These lyrics weren’t authored by an artist defined by the Christian music genre. Bob Dylan wrote them. It’s one of his many references to religion in his music.

To say Dylan has had the career of a lifetime may be an understatement. Emerging as a musical talent in the 1960s, he became known for authoring songs used as anthems of the civil rights movement as well as anti-war tunes. His career has stretched on for several decades and along the way, he’s picked up honors like his induction into the Rock & Roll Hall of Fame, a special citation from the Pulitzer Prize Board and a Nobel Prize in literature.

A new book, “Bob Dylan: Mixing up the Medicine,” preserves some of the Dylan documents that shed light on the singer’s embrace of Christianity.

As the story goes, Dylan performed at a San Diego venue in 1978 and picked up a silver cross a fan had thrown on stage, per Fox News. Two days later, he had a experience he later described by saying, “I felt my whole body tremble. The glory of the Lord knocked me down and picked me up.”

He released a series of gospel songs as he embraced Christianity. “Mr. Dylan showed that neither age (he’s now 40) nor his much-publicized conversion to born-again Christianity has altered his essentially iconoclastic temperament,” Stephen Holden wrote for The New York Times in 1981.

While Dylan’s embrace of Christianity and subsequent Christian records seemed sudden to the public eye, the new book sheds some light on how Dylan changed over time.

One of the book’s editors, Mark Davidson, explained to Fox News, “The surprise of Dylan becoming a Christian and then creating this trilogy of gospel records may seem like sort of like a shocking left turn. ... But in the book, we show how those seeds were planted.”

“He’s recording exclusively gospel music, but these were themes he was exploring long before that cross was thrown on the stage in San Diego. If you look at his drafts written in stationery from hotel rooms, in between or after gigs, it predates that,” the book’s other editor, Parker Fishel, told Fox News.

After this experience in San Diego, he recorded three albums that had Christian-inspired music on them: “Slow Train Coming,” “Saved” and “Shot of Love.” From 1979 to 1981, Dylan was absorbed in producing this kind of music.

From songs like “When He Returns” and “Watered-Down Love,” these three albums had Bible references and allusions to Christian theology.

=== TASKS AND EXERCISES ===
**1)** Set down, word for word, the part of the Bob Dylan article that opens with the words containing "To say Dylan" and closes with "embrace of Christianity.".
**2)** In the Bob Dylan article, what did Dylan pick up at the San Diego venue in 1978?

[Items from a dataset]
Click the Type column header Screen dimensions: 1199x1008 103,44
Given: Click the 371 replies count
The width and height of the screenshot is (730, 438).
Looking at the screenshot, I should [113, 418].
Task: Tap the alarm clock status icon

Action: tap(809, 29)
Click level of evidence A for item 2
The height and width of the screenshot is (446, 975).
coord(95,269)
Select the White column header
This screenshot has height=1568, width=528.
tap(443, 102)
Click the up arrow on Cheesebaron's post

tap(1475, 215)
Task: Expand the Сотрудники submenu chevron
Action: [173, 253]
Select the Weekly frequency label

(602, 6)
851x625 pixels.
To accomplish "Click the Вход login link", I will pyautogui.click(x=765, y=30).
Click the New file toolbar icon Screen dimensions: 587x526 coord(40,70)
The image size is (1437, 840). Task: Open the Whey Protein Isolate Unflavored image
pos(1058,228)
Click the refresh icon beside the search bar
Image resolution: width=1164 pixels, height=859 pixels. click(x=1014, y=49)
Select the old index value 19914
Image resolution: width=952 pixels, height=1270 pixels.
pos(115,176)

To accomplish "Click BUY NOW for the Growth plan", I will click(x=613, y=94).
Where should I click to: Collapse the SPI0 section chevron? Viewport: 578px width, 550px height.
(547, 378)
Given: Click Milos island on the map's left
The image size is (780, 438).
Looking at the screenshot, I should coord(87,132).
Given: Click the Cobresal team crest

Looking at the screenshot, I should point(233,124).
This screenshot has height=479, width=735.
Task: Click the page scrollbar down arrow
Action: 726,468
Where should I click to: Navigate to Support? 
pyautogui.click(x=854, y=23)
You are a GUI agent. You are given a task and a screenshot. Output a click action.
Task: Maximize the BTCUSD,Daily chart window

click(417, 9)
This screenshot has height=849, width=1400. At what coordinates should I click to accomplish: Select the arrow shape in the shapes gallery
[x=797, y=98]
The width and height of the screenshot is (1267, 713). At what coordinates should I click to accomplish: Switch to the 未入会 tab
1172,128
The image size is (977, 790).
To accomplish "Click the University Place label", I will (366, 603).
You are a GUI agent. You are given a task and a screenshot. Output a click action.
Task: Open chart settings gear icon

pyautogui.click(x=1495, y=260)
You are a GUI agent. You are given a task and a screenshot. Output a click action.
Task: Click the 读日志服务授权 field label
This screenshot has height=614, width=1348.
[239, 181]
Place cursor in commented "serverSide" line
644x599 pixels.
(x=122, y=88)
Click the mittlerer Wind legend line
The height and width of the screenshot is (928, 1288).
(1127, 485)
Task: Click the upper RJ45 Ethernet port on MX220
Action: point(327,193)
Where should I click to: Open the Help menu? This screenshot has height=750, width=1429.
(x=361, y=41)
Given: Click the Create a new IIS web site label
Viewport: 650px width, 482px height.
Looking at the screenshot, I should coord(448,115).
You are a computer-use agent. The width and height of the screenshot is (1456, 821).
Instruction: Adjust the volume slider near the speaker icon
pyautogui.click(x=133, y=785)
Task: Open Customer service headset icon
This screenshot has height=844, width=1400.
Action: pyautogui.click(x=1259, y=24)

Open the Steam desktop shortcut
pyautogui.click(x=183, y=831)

=== RESPONSES TO THE TASKS ===
**1)**
To say Dylan has had the career of a lifetime may be an understatement. Emerging as a musical talent in the 1960s, he became known for authoring songs used as anthems of the civil rights movement as well as anti-war tunes. His career has stretched on for several decades and along the way, he’s picked up honors like his induction into the Rock & Roll Hall of Fame, a special citation from the Pulitzer Prize Board and a Nobel Prize in literature.

A new book, “Bob Dylan: Mixing up the Medicine,” preserves some of the Dylan documents that shed light on the singer’s embrace of Christianity.

**2)** A silver cross that a fan had thrown on stage.